Underneath all the noise from the outside world, the demands to do more, to be more, is the gift of your unique and irreplaceable soul.
How do we remember this, when life becomes chaotic and confusing? When the world is telling us that we’re not enough?
There are a few ways that I am learning to remember, and I hope that by sharing these insights with you we might be able to spark a revolution. After all, it only takes a small amount of light to penetrate the darkness: even the narrow beam of a torch can help us navigate a path forward, step by step.
First, don’t be afraid to confront the darkness. There’s a difference between the darkness that we face when life doesn’t go according to plan, and the darkness that comes when we realise that, in our own ways, we haven’t allowed ourselves to be all we could be.
It can feel a bit like this.
Do you see how, at the base of the tree, everything appears dead? The roots are held in rocky ground at the edge of the cliff, battered by changing tides and high winds. But they keep growing, searching in the rock for their nutrients, and although the early growth has died away, higher up there is new, lush growth readying itself for spring.
What if we see our lives a little like this? The pandemic is our rocky cliff-face, but every one of us has the capacity to send our roots down a little deeper and find a new path to growth.
For me, this is an exercise in faith. I have been reading Rebecca Solnit’s beautiful book Hope in the Dark recently. In it, she acknowledges that change is a complex process. “Sometimes it’s as complex as chaos theory and as slow as evolution. Even things that seem to happen suddenly arise from deep roots in the past or long-dormant seeds. A young man’s suicide triggers an uprising that inspires other uprisings, but the incident was a spark; the bonfire it lit was laid by activist networks and ideas about civil disobedience and by the deep desire for justice and freedom that exists everywhere.” Hope in the Dark p.xxiv
What is prerequisite to change in every case is the faith that things can, in fact, be made better. At whatever scale this change is made, it must start with us as individuals. Of course. We can’t hope to give away what we don’t have, so the first step must always be to find that spark in ourselves that we are much more than our circumstances, or our troubles.

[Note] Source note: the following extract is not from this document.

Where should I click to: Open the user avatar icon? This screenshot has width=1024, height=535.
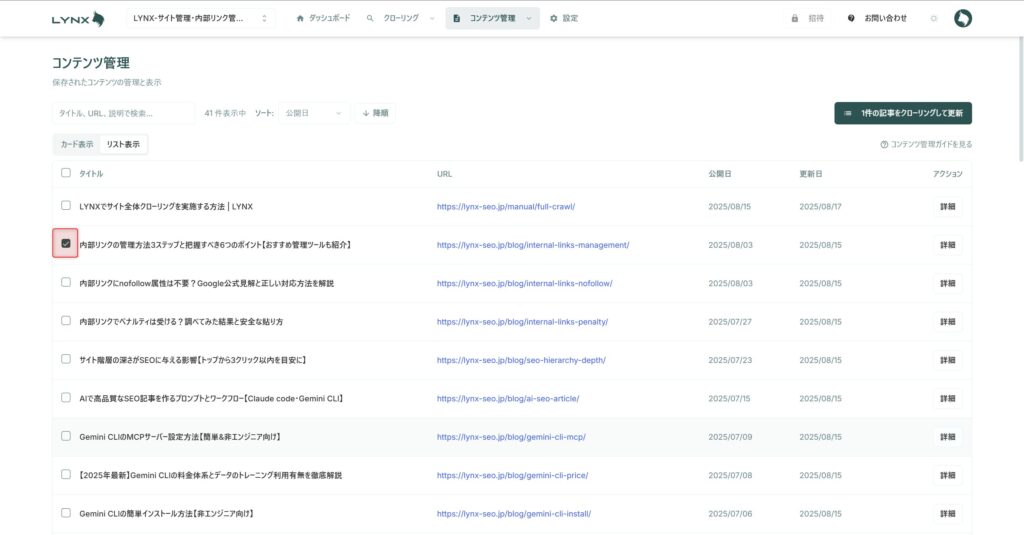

In fact, it’s my belief that each of us carries within us the spark of the divine. The creative force of the universe lies embedded in us all, and it’s our task of a lifetime to recognise this in ourselves and each other.
This means, of course, that there is nothing that truly separates us. The person in front of you in the grocery store, the nurse in the COVID ward, the teacher, the student.
These aren’t weasel words. Recognising this means nothing less than a revolution. We can no longer afford to make distinctions between ‘us’ and ‘them’, nor to imagine ourselves separate from the planet on which we depend.
Every action we take, every decision we make, is intimately connected and generates a new network of consequences that can carry far beyond our limited imagination.
The question, then, becomes how we turn the ratchet in a way that builds the momentum towards a world where benefits are shared amongst the many, not the few. Where people who have been on the margins are recognised and celebrated for divergent, enriching perspectives. Where those at the centre of power are held in place by a system that creates norms of respect, engagement and care.
It means recognising that each one of us is worthy of treating ourselves with the same privilege.